Above is the picture also of the hero of Star Trek Discovery, Michael Burnham. She is a black woman who is raised on Vulcan and is Spock’s sister. She is the first black character that I have followed avidly on Star Trek. I became drawn to her struggle to reconcile her human nature and her Vulcan unbringing. The strength of her character is her struggle and complex relationship with Captain Philippa Georgiou who is played by Michelle Yeoh. She also endures the loss of her parents. Michael loses her mother again when her mother is revealed as the Red Angel who continues to try to time travel back to change history and save Michael. Michael Burnham emerges at the hero in multiple parrallel universes and is not defined by her male romatic interest.

(Dataset entries)
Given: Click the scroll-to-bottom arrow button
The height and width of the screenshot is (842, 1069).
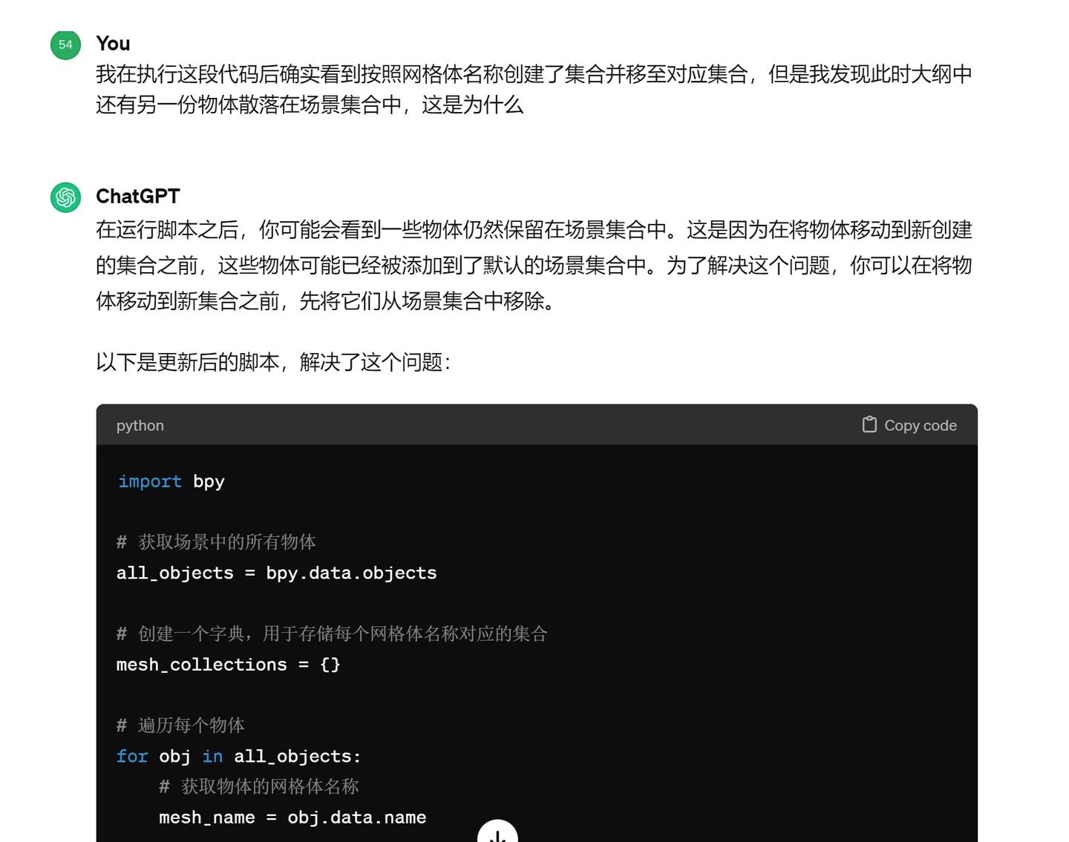Looking at the screenshot, I should [497, 832].
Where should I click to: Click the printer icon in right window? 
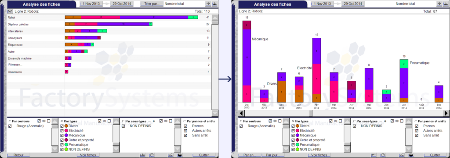(411, 155)
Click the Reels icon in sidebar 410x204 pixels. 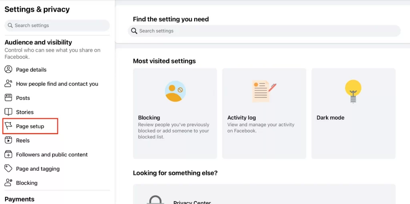pos(8,140)
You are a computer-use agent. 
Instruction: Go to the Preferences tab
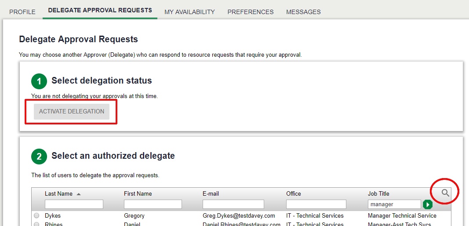click(x=251, y=12)
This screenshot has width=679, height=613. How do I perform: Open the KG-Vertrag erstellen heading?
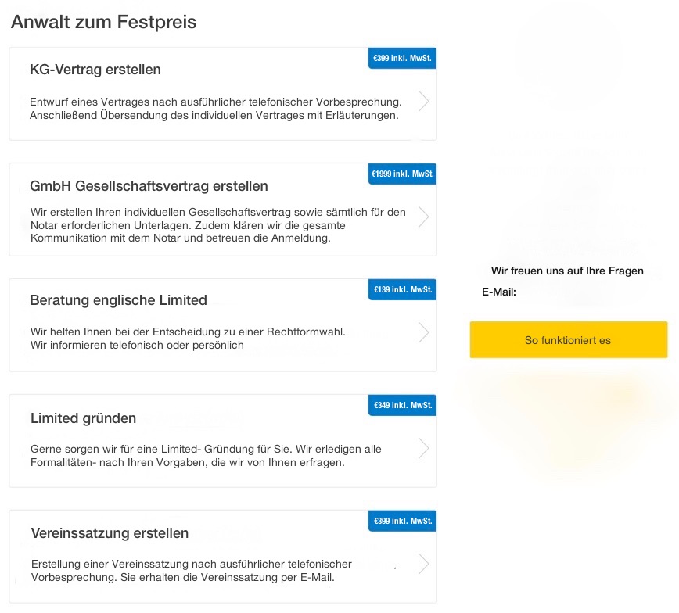95,70
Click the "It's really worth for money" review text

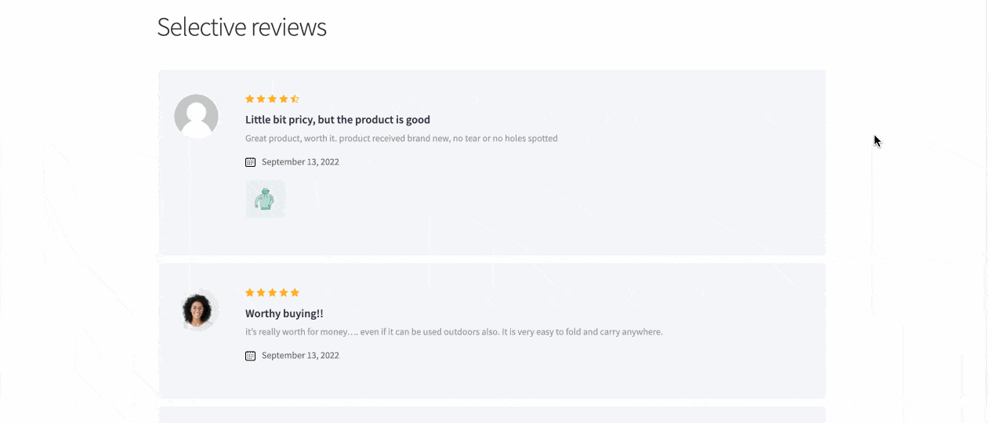pos(454,332)
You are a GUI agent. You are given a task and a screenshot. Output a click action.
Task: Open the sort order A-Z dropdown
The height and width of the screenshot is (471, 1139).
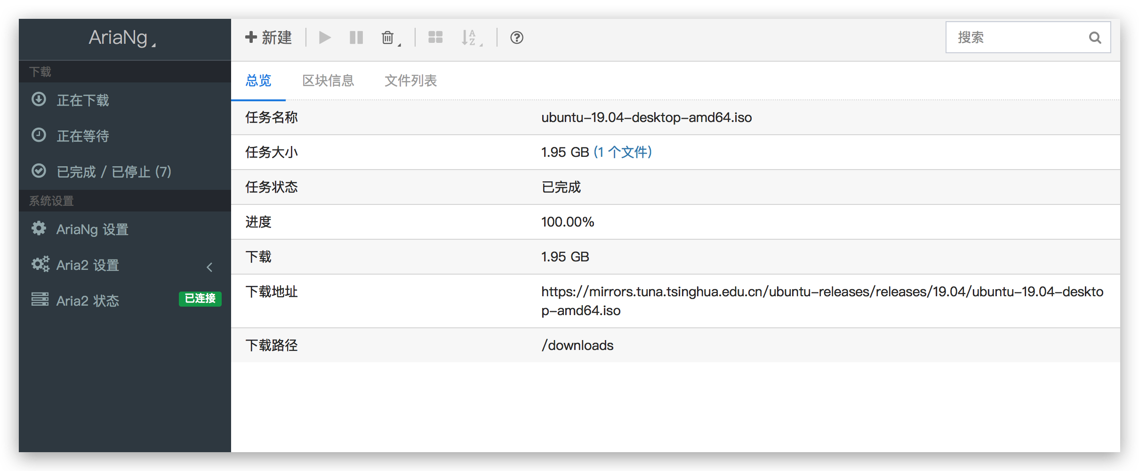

● Questions
(a) Using the passage on Michael Burnham, explain how Michael comes to lose her mother a second time.
(b) Do these statements agree with the passage on Michael Burnham? Answer yes or no for each, quoting the deciding words. (i) Michael Burnham is raised on Vulcan. (ii) Captain Philippa Georgiou is played by Michelle Yeoh. (iii) Michael Burnham is Spock's cousin.
(c) Write a continuation of the passage on Michael Burnham, starting after its final sentence.
The data stands apart from the passage on Michael Burnham.

● Answers to the exercises
(a) Michael's mother is revealed as the Red Angel. As the Red Angel, she keeps trying to travel back in time to change history and save Michael.

(b)
(i) Yes: "is raised on Vulcan"
(ii) Yes: "who is played by Michelle Yeoh"
(iii) No: "is Spock’s sister"

(c)
It is all related, #blacklivesmatter, the stain of colonialism, and the fight for health equity including for our black patients. Medicine must remember that we have not been immune and we are an institution that has perpetuated trauma on black bodies by not allocating appropriate resources, not working hard enough to reduce health disparities and that we do not have enough black representation among physicians. Patients deserve to have a choice about what kind of doctor they see. And a black family asked me why they could not see a black doctor, and they were right to be upset.

Below is a picture of two of my most favorite people in the world. Dr. Naomi Lawrence Reid and RN Plastic Picker. Dr. Lawrence-Reid reminds me of Michael Burnham, the human raised on Vulcan. I knew her and adored her before I knew Michael Burnham from the Star Trek Discovery. She has taught me a lot, just by being who she is and living life with passion with conviction and being hands down one of the best pediatricians I know. I never thought of her as particularly a black physician, but as Naomi who is probably black. Honestly you never know as everyone is mixed in our community. Maybe she is Jewish too or Navaho or Irish? Just like with Michael Burnham, I think of her as a fellow human in a world of Klingons, Romulans and alternative univere Terrans.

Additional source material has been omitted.